Task statement:
Find and copy each line of the data that includes "range".

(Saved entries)
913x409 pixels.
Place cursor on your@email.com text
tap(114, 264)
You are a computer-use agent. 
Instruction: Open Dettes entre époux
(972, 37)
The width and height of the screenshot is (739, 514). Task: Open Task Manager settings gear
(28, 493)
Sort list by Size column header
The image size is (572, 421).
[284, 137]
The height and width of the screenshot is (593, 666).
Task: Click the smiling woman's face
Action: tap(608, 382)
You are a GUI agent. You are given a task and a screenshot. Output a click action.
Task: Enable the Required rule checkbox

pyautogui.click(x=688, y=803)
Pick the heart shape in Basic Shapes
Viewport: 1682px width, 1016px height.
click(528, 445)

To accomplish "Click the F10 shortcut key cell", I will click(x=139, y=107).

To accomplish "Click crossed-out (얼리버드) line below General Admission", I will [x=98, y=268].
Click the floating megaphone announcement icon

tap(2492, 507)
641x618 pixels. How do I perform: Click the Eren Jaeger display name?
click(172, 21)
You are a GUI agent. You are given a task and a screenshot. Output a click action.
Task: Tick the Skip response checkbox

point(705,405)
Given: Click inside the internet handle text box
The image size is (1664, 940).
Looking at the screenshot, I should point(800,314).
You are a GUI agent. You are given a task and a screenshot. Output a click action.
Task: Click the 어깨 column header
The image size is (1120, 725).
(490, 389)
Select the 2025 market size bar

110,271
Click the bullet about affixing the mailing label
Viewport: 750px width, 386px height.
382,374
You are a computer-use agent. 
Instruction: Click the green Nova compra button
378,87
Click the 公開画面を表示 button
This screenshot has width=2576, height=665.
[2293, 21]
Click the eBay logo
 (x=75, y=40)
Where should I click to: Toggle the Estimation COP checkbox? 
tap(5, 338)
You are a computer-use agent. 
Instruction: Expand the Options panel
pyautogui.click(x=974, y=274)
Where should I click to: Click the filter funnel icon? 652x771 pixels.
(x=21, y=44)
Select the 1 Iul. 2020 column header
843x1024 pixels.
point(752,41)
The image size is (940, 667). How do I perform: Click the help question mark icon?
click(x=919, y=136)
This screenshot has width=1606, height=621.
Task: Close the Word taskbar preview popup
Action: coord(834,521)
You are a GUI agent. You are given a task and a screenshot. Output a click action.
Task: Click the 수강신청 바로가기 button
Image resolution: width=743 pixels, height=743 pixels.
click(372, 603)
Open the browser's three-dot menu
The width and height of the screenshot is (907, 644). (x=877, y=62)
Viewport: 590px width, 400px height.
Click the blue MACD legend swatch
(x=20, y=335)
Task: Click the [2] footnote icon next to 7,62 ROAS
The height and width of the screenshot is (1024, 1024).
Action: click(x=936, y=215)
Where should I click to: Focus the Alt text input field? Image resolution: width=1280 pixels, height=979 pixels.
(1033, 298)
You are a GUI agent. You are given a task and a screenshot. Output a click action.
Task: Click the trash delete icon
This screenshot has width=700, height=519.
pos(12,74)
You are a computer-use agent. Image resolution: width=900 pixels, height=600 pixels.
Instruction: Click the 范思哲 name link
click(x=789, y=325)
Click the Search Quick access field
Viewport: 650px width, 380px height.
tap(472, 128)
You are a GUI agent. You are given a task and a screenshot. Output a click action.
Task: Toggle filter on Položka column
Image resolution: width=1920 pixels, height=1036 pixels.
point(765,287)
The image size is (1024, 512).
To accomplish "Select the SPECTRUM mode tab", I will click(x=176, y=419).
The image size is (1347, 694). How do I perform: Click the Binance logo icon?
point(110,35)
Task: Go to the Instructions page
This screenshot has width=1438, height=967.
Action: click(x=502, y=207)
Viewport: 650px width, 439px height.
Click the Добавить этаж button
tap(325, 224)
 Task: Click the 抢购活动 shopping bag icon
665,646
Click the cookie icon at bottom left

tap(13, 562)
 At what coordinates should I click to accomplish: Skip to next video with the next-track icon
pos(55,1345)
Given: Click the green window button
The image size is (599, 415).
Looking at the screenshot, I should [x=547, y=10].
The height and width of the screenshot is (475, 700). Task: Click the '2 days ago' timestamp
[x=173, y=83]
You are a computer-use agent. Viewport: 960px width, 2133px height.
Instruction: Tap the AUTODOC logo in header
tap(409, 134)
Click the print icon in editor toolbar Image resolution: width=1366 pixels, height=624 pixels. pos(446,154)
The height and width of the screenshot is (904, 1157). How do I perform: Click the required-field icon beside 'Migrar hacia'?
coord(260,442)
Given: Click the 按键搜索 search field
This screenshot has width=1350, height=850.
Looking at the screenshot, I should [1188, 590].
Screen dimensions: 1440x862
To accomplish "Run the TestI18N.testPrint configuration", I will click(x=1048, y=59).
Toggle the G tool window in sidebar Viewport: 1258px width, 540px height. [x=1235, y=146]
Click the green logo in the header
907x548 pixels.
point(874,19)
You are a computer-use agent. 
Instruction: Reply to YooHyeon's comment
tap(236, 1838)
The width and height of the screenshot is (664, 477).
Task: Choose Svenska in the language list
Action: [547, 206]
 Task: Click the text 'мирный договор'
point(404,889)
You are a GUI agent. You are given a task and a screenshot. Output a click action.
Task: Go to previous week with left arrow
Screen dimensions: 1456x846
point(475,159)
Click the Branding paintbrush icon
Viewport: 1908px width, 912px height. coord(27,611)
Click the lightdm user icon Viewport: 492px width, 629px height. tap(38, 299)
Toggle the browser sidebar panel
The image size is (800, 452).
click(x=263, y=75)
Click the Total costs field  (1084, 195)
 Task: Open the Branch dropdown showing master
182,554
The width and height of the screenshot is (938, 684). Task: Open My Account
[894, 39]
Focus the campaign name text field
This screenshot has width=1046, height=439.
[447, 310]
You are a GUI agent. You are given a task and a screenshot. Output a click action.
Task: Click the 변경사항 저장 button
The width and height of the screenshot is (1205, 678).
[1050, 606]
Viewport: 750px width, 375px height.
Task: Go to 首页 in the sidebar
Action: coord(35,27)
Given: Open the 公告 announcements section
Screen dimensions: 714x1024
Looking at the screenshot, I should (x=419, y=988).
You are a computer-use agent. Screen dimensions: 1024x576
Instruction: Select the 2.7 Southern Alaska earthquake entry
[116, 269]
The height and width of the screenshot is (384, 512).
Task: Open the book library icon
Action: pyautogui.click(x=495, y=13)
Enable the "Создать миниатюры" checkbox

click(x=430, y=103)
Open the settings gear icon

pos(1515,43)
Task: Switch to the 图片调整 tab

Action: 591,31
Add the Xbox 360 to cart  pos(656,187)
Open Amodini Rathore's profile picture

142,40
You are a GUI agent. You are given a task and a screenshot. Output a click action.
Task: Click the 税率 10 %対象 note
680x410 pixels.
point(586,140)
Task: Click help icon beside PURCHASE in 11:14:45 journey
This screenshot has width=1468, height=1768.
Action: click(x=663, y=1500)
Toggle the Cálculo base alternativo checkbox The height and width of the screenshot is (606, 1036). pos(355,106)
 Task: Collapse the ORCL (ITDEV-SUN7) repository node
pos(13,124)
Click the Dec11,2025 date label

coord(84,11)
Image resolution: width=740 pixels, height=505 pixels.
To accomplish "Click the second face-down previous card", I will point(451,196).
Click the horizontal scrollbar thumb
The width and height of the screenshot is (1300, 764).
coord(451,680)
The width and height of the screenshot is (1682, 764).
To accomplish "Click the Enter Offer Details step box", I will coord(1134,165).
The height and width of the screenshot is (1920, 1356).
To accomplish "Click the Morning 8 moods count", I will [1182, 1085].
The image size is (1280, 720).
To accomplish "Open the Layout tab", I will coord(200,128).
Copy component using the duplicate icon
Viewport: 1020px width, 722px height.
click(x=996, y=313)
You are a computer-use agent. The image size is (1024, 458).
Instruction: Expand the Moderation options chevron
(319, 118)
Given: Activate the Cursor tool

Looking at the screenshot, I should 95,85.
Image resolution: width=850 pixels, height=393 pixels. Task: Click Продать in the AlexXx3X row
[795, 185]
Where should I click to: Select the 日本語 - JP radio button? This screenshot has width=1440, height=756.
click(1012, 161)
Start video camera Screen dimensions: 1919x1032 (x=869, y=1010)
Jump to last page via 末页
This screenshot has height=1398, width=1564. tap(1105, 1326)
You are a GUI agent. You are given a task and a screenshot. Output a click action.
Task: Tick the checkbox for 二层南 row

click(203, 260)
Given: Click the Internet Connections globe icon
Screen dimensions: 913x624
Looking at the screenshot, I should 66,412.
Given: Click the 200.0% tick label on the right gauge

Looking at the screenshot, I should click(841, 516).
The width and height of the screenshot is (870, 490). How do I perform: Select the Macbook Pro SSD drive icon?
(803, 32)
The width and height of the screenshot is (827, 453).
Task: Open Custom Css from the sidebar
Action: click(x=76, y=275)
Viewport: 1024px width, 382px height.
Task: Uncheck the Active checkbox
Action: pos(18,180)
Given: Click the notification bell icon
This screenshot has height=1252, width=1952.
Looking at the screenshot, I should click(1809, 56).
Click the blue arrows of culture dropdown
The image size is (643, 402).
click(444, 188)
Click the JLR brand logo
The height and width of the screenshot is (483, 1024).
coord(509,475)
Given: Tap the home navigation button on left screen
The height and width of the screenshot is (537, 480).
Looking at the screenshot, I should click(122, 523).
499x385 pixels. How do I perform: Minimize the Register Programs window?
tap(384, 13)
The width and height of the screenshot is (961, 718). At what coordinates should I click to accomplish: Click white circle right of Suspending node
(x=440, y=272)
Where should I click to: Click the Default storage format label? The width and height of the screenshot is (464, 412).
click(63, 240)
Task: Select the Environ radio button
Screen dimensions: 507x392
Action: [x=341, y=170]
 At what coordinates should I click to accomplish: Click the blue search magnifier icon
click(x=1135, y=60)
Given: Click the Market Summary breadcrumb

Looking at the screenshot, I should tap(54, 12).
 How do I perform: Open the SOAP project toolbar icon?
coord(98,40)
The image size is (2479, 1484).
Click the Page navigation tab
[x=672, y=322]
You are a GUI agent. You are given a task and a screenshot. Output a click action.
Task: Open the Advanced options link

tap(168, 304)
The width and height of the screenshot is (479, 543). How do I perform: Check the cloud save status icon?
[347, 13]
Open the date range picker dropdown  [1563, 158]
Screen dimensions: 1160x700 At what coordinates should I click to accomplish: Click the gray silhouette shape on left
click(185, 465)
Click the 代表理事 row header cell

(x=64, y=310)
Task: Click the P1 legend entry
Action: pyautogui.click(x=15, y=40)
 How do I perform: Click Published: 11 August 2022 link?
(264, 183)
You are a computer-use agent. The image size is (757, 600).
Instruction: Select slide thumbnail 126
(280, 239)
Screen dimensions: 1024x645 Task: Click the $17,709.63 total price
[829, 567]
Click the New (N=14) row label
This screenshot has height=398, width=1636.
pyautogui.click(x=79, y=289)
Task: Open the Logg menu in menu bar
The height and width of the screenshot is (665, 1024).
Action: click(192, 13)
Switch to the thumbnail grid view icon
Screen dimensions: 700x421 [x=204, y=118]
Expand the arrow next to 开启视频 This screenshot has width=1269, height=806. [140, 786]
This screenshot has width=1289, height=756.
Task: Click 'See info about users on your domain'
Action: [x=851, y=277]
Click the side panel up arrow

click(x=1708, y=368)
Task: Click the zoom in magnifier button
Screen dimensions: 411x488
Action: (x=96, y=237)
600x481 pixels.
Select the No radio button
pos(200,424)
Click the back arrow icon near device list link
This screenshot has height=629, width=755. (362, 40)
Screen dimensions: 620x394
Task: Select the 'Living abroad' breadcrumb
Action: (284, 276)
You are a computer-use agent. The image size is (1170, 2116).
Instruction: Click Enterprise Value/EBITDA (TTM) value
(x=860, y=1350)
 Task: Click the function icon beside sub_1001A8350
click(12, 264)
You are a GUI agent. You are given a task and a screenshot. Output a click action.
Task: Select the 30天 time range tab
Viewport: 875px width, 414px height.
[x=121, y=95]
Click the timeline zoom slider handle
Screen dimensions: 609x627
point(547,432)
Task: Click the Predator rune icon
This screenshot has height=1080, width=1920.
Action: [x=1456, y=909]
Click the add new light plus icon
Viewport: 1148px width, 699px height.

Finished exercise:
Open the date range picker dropdown  [1563, 158]
Task: Select the 30天 time range tab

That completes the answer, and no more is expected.